Sixty Second Interview – Maxine WrigleyMaxine Wrigley HP

In June 2004, A National Voice conducted a survey of over 110 care experienced young people, aged 8-22.  The aim of the survey was to identify the top issues facing young people from care.  Education and Qualifications topped the poll, so A National Voice decided to make this the theme of our new survey, ‘Please Sir, Can I Have Some More?’. A full copy of this report will be available from A National Voice in Summer 2006. The breakdown of the 218 young people we surveyed is as follows: 42% male, 58% female; 27% aged 13-15 years, 50% aged 16-18 years and 23% aged 19-23 years. They came from Children’s Homes, Foster Care, Supported Accommodation or were living independently.

The following figures provided us extra impetus to make this issue a priority: 56% of young people in care obtain one GCSE A*-C grade compared to 96% of young people not looked after. 40% of young people in care obtain five GCSE’s A*-G grade compared to 89% of young people not looked after. 9.4% of young people in care obtain five GCSE’s A*-C grade compared to 54% of young people not looked after.

What are the main barriers to improving the performance of looked-after children in school?

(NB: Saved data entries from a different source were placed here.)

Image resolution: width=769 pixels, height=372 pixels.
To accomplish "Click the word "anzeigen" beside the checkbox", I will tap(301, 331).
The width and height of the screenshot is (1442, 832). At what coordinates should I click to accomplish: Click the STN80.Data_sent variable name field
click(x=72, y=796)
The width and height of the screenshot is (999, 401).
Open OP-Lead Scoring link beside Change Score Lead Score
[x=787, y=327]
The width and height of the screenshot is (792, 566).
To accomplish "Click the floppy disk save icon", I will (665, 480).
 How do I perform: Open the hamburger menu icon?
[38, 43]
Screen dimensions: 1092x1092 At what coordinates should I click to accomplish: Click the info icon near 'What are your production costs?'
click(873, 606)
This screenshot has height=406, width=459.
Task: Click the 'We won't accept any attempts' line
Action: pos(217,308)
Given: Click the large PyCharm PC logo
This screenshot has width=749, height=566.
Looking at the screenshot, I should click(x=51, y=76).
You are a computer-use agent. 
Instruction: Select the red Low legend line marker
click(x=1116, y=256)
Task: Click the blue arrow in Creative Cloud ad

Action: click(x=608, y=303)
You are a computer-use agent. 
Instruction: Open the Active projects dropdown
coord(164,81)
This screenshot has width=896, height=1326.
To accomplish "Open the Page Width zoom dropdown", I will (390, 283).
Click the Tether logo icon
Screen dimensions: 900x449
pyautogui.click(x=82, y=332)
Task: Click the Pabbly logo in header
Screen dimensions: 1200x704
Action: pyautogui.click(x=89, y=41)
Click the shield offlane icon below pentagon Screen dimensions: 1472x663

We collated the following information from our ‘Please Sir, Can I Have Some More?’ report. We called the report this as we asked over 100 young people in care what their priorities were and the most popular answer was that they wanted more education.

The responses from our survey varied between males and females. Males felt that moving around too much and the emotional and psychological effects of their personal lives were the main hindrances to their educational performance. A lack of educational choices is also a problem. Both males and females feel “labelled” because they were in care, while males also do not feel as if they have enough support from their schools and teachers.

Females also feel that the emotional and psychological effects of their personal lives cause a barrier, but more felt that a lack of self belief was a more important problem. Females in care also feel as if they have missed out on too much, educationally, to go back.

What have been the key factors in improvements in their performance?

Young people in care have found that educational support has helped them to improve their academic performance. Support and encouragement from their carers have also been important factors and need to remain a priority if their improvement is to continue. Finally, placement and school stability is needed to help looked after children succeed in school. Young people in care are often moved from one placement to another but it is a great help to them to stay in the same school, if possible. Continuously moving from one school to another can be very disruptive to a young person’s education, as it is hard for them to feel settled.

The government is working on a green paper on looked-after children. What measures on educational achievement should it include?

More educational support is needed, both in and out of school, and looked after children need more financial support than they are currently receiving. If they are to continue to succeed, young people need greater stability and need to have more of a say about educational decisions made for them. Finally, carers need more support and training to get the best possible outcomes for the children in their care. It is clear from the “poor” results of many looked after children that more one to one tuition is required.

What are the aims of your campaign about education and looked-after children?

With our ‘Please Sir, Can I Have Some More?’ campaign, we aim to promote awareness of the disproportionate level of academic underachievement of young people in care, using information and opinions provided by the young people themselves. We hope that this will encourage local authorities to give better training to foster carers, teachers and social workers, resulting in a higher standard of education for the 60,000 young people currently in care. If they are to succeed on the level of those not in care they need equal access and support.

A National Voice has conducted some research on looked after children and education due to be published soon. What have been the main findings?

We have found that young people in care do not feel as if they are being afforded the same opportunities as those not in care. To have an equal level of academic achievement, these young people feel that they need more support from local authorities, carers and teachers. They also need greater stability, positive role models and self-belief.